I’m sorry; that’s bullshit. You know it, I know it, and – more to the point – your customers know it, too.
We’ve reached the point where ‘passionate about’ is so ubiquitous, such an unconscious tic in corporate language, that it simply doesn’t mean anything any more. It has no power to surprise. To convince. To raise an eyebrow.
Words have a hype cycle
All this is only natural: the more often we writers see a word around, the faster it comes to mind when we’re writing our own copy, so usage snowballs.
Soon enough, the word’s everywhere. It gets overused and stale. (Surely we’ve reached peak ‘artisan’ now; hopefully ‘iconic’ or the verb ‘experience’ will be next.)
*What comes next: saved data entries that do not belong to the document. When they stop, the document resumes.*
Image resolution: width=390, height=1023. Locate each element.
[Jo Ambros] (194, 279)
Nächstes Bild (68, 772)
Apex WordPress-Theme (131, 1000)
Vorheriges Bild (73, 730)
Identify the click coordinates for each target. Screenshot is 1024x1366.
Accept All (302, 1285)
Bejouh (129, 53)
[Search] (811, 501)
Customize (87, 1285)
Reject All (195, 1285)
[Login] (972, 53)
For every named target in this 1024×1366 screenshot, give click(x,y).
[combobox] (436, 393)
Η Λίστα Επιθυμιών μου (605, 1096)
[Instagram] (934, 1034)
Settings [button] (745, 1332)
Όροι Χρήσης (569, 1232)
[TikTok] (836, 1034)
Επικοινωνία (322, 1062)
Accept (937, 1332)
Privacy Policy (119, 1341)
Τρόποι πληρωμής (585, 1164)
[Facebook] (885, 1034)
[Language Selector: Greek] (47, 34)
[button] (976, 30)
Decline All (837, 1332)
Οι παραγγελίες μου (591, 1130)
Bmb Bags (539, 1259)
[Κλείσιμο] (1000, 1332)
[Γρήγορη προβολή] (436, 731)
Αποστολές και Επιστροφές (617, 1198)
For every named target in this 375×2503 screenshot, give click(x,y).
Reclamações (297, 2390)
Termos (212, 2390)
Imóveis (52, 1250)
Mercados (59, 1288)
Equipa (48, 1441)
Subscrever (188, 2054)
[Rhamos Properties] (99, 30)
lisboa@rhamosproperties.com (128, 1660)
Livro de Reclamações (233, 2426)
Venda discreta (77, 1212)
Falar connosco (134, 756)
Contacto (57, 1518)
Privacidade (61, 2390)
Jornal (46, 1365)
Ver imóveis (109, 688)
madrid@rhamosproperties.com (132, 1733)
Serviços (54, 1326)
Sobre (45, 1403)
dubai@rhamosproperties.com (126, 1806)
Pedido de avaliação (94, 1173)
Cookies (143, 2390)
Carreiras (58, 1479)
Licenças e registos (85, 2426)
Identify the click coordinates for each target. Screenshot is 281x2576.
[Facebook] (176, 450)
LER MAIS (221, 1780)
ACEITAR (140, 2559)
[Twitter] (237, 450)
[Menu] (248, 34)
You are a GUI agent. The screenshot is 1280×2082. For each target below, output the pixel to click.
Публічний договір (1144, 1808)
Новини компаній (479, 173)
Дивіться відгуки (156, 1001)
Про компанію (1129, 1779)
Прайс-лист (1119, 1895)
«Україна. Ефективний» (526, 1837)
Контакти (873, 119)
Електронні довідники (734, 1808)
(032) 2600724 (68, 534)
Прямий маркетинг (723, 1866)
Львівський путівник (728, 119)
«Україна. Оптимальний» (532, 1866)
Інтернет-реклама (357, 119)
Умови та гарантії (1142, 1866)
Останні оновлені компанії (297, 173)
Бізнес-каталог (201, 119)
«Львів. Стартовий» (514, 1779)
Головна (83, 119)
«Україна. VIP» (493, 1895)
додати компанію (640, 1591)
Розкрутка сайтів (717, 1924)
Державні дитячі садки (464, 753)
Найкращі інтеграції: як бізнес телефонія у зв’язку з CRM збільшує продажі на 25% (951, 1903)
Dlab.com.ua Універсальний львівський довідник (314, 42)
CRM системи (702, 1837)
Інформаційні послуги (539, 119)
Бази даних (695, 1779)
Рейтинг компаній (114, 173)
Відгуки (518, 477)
But that’s not the end. A word can become so tiresome – and so rarely sincere – it begins to harm credibility. And that’s where ‘passionate’ is now: approaching ‘we are committed to…’ levels of shifty buzzword shiteness.
So let’s stop using it
Here’s the good news: as copywriters, we can make a difference.
If we choose, we can take the lead, and release ‘passionate’ back into its natural environment, giving it space to graze, recuperate and – who knows – maybe one day rejoin the herd of perfectly good words in a copywriter’s reserve.
But it’ll take courage, and determination. After all, our clients like ‘passionate’; they’re comfortable with it. So we need to push back, to explain, to inspire them with better alternatives.
If they’re dead set on talking about how very much they care, then let’s find a stronger, less clichéd way to say it.
But better still, let’s help them to show that passion instead.